→ How to complete this task
The result should be the lines from the one holding "Screen dimensions: 980x551" to the end of the records below, repeated exactly. No pictures.

::: Source material

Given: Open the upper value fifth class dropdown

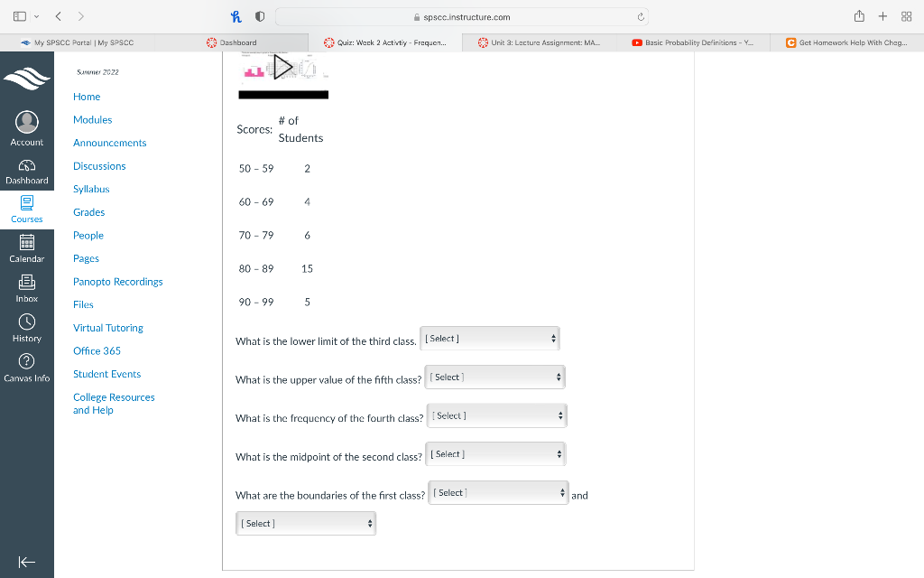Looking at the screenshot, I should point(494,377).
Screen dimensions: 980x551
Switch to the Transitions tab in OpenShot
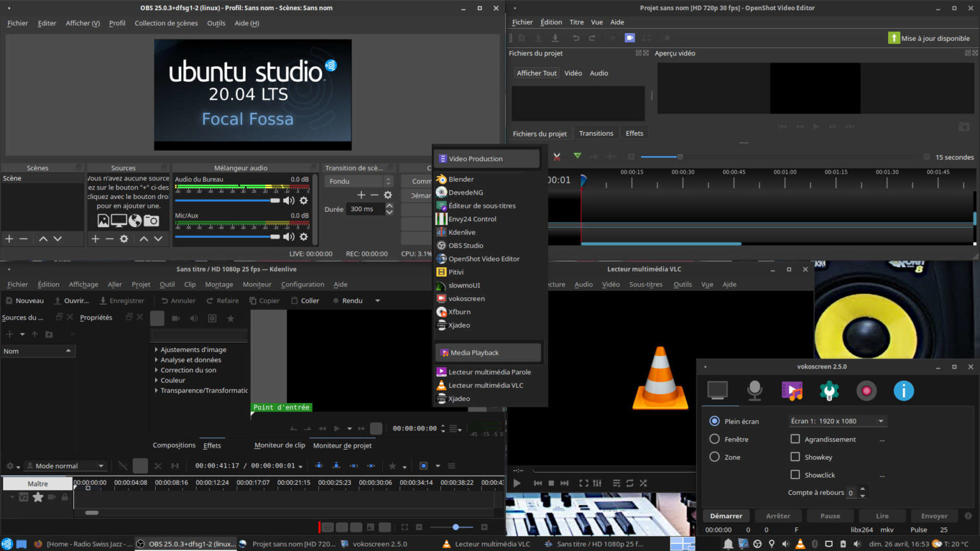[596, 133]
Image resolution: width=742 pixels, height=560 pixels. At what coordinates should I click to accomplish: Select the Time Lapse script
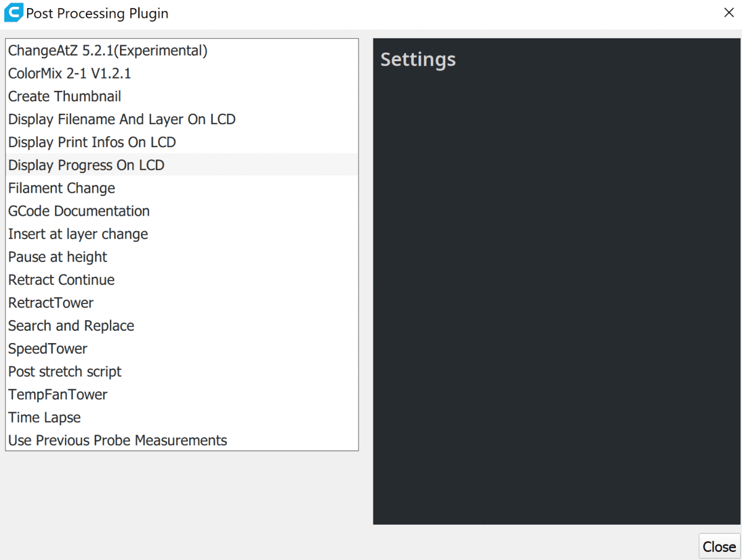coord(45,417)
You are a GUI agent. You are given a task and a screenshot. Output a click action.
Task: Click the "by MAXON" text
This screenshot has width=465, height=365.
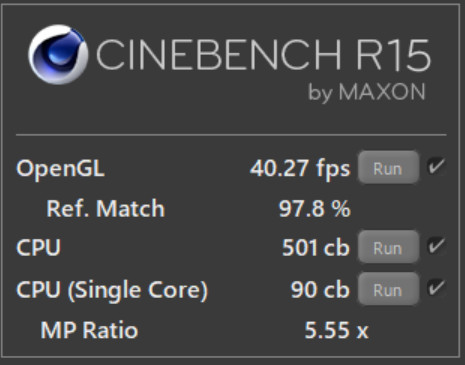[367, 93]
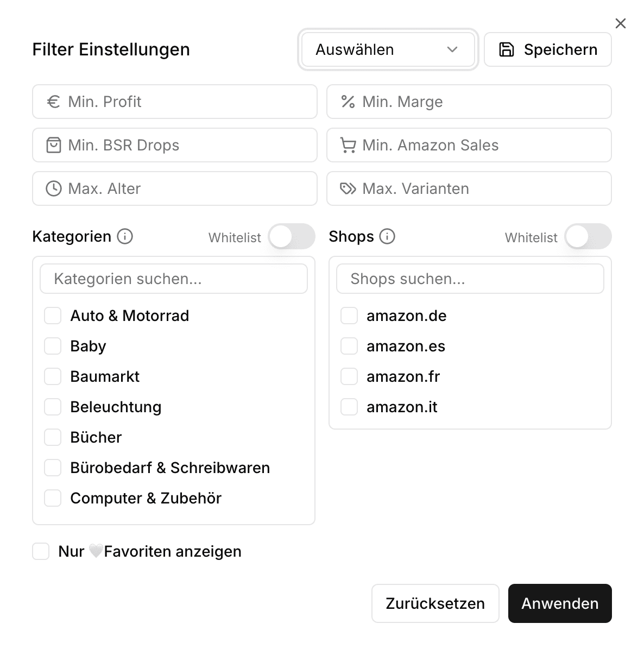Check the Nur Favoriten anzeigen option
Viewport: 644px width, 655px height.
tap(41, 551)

::::::

→ Output of the task
Screen dimensions: 980x551
Switch to the Transitions tab in OpenShot
[596, 133]
Image resolution: width=742 pixels, height=560 pixels. At what coordinates should I click to accomplish: Select the Time Lapse script
coord(45,417)
You are a GUI agent. You are given a task and a screenshot. Output a click action.
Task: Click the "by MAXON" text
This screenshot has width=465, height=365.
[367, 93]
Check the Nur Favoriten anzeigen option
Viewport: 644px width, 655px height.
tap(41, 551)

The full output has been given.